By default, FreeBSD uses the standard ntpd(8) daemon that is built with the FreeBSD world. This daemon only supports symmetric keys for encryption which must be configured per client/server duo, and thus cannot at-scale guarantee authenticity of the data received from the Network Time Protocol (NTP) server. Recent developments like RFC 8915/Network Time Security (NTS) have allowed for the automatic establishment of those keys over TLS. With a focus on both authenticity (so an attacker on-the-wire cannot set your clock forwards/backwards) and privacy (so a passive attacker cannot identify systems when they change networks), NTS seems to be the way forward, so let’s use it on a FreeBSD machine.
There are two main options for utilizing NTS on FreeBSD: ntpsec(8) and chrony(8).
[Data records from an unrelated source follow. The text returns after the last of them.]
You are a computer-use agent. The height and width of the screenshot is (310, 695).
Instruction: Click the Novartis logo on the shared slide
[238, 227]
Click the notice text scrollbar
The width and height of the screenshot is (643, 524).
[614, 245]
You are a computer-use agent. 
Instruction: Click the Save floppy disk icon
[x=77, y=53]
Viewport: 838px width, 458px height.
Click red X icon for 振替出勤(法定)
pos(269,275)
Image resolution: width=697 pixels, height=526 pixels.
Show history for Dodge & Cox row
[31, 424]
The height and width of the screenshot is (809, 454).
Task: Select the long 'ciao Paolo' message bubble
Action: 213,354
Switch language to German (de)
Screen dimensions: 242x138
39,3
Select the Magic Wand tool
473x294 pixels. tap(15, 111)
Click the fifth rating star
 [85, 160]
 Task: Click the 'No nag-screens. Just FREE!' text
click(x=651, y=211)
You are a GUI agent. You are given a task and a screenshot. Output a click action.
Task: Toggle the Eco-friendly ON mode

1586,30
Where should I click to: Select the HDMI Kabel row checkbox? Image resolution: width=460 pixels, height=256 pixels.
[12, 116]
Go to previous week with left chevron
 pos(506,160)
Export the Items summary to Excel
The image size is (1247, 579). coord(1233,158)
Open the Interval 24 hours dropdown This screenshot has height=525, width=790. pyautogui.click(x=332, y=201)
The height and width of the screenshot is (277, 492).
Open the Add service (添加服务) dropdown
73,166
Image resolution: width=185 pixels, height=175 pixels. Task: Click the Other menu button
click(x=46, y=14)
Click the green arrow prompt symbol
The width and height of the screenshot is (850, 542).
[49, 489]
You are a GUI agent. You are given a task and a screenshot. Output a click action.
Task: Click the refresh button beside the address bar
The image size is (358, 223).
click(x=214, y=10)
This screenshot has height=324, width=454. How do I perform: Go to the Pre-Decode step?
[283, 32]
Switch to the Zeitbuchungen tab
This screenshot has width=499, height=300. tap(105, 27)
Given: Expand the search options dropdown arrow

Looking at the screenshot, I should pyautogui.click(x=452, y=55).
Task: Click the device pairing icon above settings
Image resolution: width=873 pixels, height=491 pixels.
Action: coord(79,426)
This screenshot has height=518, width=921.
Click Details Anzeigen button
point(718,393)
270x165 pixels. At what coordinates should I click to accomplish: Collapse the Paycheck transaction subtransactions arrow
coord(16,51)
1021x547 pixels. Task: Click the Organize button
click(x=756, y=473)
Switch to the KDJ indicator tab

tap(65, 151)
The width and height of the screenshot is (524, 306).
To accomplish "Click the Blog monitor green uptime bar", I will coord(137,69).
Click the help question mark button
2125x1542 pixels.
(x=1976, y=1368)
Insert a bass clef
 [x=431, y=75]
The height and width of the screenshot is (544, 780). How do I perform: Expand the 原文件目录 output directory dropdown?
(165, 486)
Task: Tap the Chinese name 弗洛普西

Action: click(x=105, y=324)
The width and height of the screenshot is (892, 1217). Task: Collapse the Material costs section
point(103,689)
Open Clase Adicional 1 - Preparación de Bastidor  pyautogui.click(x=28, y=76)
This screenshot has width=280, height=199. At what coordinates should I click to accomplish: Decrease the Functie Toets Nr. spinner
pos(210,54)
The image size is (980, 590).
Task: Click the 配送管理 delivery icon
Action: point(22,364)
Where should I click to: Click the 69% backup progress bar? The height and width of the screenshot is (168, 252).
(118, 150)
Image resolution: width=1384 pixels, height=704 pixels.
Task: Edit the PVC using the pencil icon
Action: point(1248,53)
Recently, a rust implementation seems to be getting popular (ntpd-rs). There is also chrony-lite(8), but this is literally chrony(8) without NTS support. So we go for chrony(8).
Beginning by either building the net/chrony port or installing the chrony pkg, the default configuration is found in /usr/local/etc/chrony.conf.
First we need to disable the plaintext NTP server being used, by commenting out
pool 0.freebsd.pool.ntp.org iburst
by adding a ! at the front:
! pool 0.freebsd.pool.ntp.org iburst
There are not so many public NTS servers available, but they are documented on jauderho/nts-servers on GitHub. I chose one from Netnod, Cloudflare, and an independent in Switzerland. In the configuration file, we simply add:
server ntp.3eck.net iburst nts
server nts.netnod.se iburst nts
server time.cloudflare.com iburst nts
The nts at the end of each of those lines ensures that the time from each of the servers will only be used if it is properly authenticated.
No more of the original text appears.